▶ _TASK ITEM_:
All that is needed is every line of the listing below that has "mode".

=====

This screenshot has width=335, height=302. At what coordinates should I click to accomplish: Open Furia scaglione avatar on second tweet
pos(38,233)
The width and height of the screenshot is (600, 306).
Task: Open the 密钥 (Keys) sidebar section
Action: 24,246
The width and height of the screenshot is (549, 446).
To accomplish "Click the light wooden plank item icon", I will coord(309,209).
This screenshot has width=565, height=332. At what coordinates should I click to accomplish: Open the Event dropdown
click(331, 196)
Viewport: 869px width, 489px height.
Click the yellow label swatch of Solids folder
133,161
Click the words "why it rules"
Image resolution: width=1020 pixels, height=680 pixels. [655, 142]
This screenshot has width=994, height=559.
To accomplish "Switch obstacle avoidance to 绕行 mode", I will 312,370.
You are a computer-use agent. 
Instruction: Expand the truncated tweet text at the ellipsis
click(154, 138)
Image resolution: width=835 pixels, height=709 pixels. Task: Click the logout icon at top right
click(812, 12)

=====

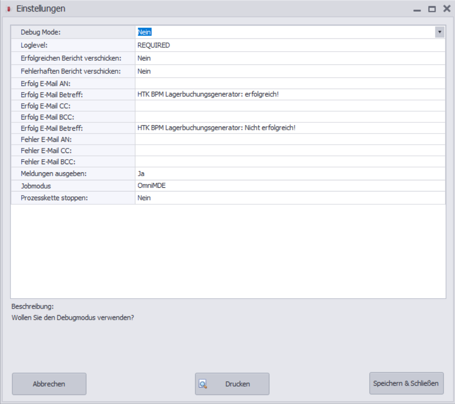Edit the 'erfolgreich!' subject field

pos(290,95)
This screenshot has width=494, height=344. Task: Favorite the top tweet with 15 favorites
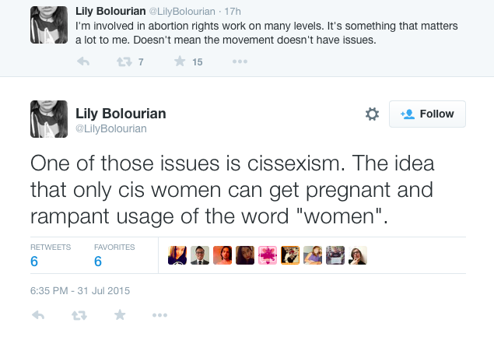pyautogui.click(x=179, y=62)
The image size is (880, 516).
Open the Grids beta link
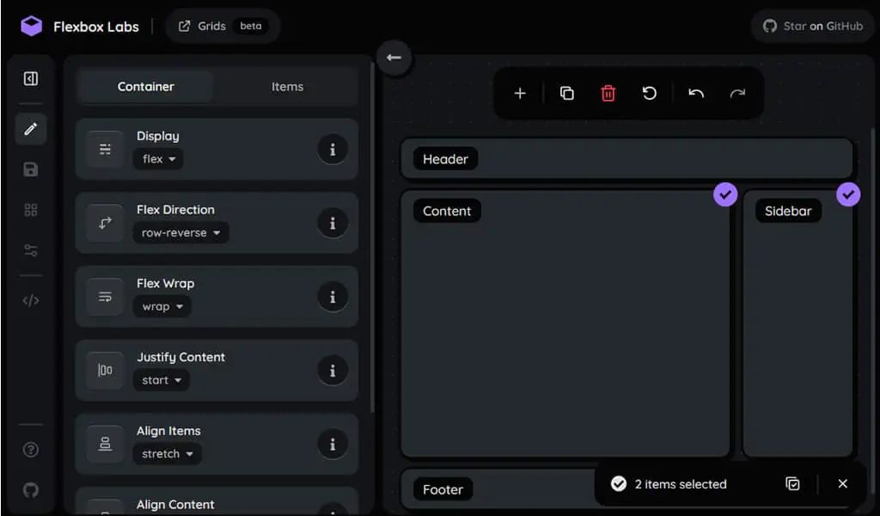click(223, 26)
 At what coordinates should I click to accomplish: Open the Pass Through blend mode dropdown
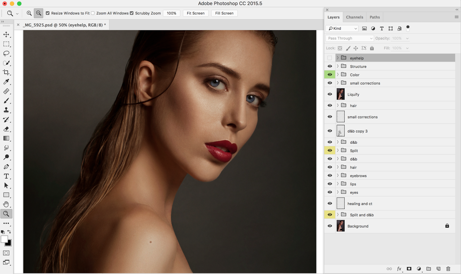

=====

▶ _RESULT FOR THIS EXERCISE_:
To accomplish "Switch obstacle avoidance to 绕行 mode", I will 312,370.
 At what coordinates should I click to accomplish: Open the Pass Through blend mode dropdown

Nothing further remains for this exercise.